Reprogramming Cell in Tissue Repair

Reporter and Curator: Larry H Bernstein, MD, FCAP

This is a novel concept in regenerative medicine that needs attention.

Lin28 enhances tissue repair by reprogramming cellular metabolism

Shyh-Chang N, Zhu H, Yvanka de Soysa T, Shinoda G, Seligson M T, Tsanov K M, Nguyen L, Asara J M, Cantley L C and Daley G Q.

Stem Cell Transplantation Program,Boston Children’s Hospital and Dana Farber Cancer Institute, Boston; Department of Biological Chemistry and Molecular Pharmacology, Harvard Medical School; Harvard Stem Cell Institute;
Manton Center for Orphan Disease Research; Howard Hughes Medical Institute; Department of Medicine, Division of Signal Transduction, Beth Israel Deaconess Medical Center, Boston, MA 02115.

Cell.  7 Nov 2013; 155(4):778-792.    http://dx.doi.org/10.1016/j.cell.2013.09.059.

Lin28 overview

Copyright © 2013 Elsevier Inc.  PMID:     23561442     PMCID:     PMC3652335

Abstract

In recent years, the highly conserved Lin28 RNA-binding proteins have emerged as factors that define stemness in several tissue lineages. Lin28 proteins repress let-7 microRNAs and influence mRNA translation, thereby regulating the self-renewal of mammalian embryonic stem cells. Subsequent discoveries revealed that Lin28a and Lin28b are also important in organismal growth and metabolism, tissue development, somatic reprogramming, and cancer. In this review, we discuss the Lin28 pathway and its regulation, outline its roles in stem cells, tissue development, and pathogenesis, and examine the ramifications for re-engineering mammalian physiology.
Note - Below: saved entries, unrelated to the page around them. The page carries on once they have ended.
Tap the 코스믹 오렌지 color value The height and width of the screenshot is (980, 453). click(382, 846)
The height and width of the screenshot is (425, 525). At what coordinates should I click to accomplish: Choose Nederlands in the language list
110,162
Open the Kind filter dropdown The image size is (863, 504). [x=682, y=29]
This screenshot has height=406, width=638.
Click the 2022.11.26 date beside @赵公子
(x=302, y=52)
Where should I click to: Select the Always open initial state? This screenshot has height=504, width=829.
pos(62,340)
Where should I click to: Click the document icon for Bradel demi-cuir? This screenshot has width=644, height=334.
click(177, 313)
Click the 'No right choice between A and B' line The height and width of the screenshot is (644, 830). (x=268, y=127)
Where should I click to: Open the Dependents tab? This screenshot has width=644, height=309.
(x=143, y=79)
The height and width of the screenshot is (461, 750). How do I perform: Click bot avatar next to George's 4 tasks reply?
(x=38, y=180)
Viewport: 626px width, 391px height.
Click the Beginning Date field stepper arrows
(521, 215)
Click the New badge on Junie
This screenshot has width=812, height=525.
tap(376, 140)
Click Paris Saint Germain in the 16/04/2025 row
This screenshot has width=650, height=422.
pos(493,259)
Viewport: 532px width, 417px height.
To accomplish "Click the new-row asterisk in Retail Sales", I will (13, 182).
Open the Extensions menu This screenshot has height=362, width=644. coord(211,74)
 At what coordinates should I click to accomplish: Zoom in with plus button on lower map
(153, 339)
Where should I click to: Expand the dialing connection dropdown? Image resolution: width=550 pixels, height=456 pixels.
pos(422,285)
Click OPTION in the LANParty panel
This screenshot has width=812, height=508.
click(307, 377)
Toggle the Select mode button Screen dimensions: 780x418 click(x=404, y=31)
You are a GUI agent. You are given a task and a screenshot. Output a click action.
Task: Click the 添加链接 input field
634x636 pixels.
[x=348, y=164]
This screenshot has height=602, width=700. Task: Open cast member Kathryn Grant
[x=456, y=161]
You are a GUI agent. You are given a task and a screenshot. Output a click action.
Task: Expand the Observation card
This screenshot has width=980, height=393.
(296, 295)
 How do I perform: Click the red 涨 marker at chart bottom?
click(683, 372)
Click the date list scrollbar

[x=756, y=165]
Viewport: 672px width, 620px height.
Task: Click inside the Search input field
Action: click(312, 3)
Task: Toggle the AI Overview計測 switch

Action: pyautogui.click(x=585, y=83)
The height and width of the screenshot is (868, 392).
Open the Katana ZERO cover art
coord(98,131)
Figure 1. Overview of Molecular Mechanisms Underlying Lin28 Function. From: Lin28: Primal Regulator of Growth and Metabolism in Stem Cells.

nihms459462f1  stem cells Lin28

Both Lin28a and Lin28b have been observed to shuttle between the nucleus and cytoplasm, binding both mRNAs and pri-/prelet-7. In the nucleus, Lin28a/b could potentially work in tandem with the heterogeneous nuclear ribonucleoproteins (hnRNPs) to regulate splicing, or with Musashi-1 (Msi1) to block pri-let-7 processing. In the cytoplasm, Lin28a recruits Tut4/7 to oligouridylate pre-let-7, and block Dicer processing to mature let-7 miRNA (right, violet). Lin28a also recruits RNA helicase A (RHA) to regulate mRNA processing in messenger ribonucleoprotein (mRNP) complexes, in tandem with the Igf2bp’s, poly(A)-binding protein (PABP), and the eukaryotic translation initiation factors (eIFs). In response to unknown signals and stimuli, the mRNAs are either shuttled into poly-ribosomes for translation, stress granules for temporary sequestering, or P-bodies for degradation, in part via miRNAs and the Ago2 endonuclease (left, orange).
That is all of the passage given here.